The task | Copy the records below line for line, with no changes.

START Recorded information

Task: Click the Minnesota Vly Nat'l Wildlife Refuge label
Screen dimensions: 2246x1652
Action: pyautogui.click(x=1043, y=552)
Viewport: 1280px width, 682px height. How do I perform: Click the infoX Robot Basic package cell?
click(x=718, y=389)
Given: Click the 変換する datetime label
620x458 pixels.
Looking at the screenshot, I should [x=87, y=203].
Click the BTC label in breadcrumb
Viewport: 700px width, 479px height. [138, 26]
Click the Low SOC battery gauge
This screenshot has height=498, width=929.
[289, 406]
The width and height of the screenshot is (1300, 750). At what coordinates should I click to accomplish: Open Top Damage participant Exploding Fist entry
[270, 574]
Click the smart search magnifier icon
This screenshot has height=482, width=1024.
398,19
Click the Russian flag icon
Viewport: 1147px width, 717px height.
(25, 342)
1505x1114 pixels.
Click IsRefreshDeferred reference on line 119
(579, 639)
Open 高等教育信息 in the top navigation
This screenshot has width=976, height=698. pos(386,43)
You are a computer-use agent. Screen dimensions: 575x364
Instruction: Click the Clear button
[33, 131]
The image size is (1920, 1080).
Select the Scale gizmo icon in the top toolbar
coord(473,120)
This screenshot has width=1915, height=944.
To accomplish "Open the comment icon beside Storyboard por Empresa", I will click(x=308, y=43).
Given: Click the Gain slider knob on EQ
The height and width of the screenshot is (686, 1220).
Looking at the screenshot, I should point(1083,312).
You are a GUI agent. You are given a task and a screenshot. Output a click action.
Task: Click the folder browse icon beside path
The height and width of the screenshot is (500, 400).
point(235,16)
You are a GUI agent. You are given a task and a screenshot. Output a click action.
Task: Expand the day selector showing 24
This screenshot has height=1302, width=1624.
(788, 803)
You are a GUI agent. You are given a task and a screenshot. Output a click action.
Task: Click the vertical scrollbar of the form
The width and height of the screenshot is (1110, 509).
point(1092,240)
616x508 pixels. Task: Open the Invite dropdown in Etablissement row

END Recorded information

Task solution |
Task: Click the Minnesota Vly Nat'l Wildlife Refuge label
Screen dimensions: 2246x1652
Action: pyautogui.click(x=1043, y=552)
Viewport: 1280px width, 682px height. How do I perform: Click the infoX Robot Basic package cell?
click(x=718, y=389)
Given: Click the 変換する datetime label
620x458 pixels.
Looking at the screenshot, I should [x=87, y=203].
Click the BTC label in breadcrumb
Viewport: 700px width, 479px height. [138, 26]
Click the Low SOC battery gauge
This screenshot has height=498, width=929.
[289, 406]
The width and height of the screenshot is (1300, 750). At what coordinates should I click to accomplish: Open Top Damage participant Exploding Fist entry
[270, 574]
Click the smart search magnifier icon
This screenshot has height=482, width=1024.
398,19
Click the Russian flag icon
Viewport: 1147px width, 717px height.
(25, 342)
1505x1114 pixels.
Click IsRefreshDeferred reference on line 119
(579, 639)
Open 高等教育信息 in the top navigation
This screenshot has width=976, height=698. pos(386,43)
You are a computer-use agent. Screen dimensions: 575x364
Instruction: Click the Clear button
[33, 131]
The image size is (1920, 1080).
Select the Scale gizmo icon in the top toolbar
coord(473,120)
This screenshot has width=1915, height=944.
To accomplish "Open the comment icon beside Storyboard por Empresa", I will click(x=308, y=43).
Given: Click the Gain slider knob on EQ
The height and width of the screenshot is (686, 1220).
Looking at the screenshot, I should point(1083,312).
You are a GUI agent. You are given a task and a screenshot. Output a click action.
Task: Click the folder browse icon beside path
The height and width of the screenshot is (500, 400).
point(235,16)
You are a GUI agent. You are given a task and a screenshot. Output a click action.
Task: Expand the day selector showing 24
This screenshot has height=1302, width=1624.
(788, 803)
You are a GUI agent. You are given a task and a screenshot. Output a click action.
Task: Click the vertical scrollbar of the form
The width and height of the screenshot is (1110, 509).
point(1092,240)
616x508 pixels. Task: Open the Invite dropdown in Etablissement row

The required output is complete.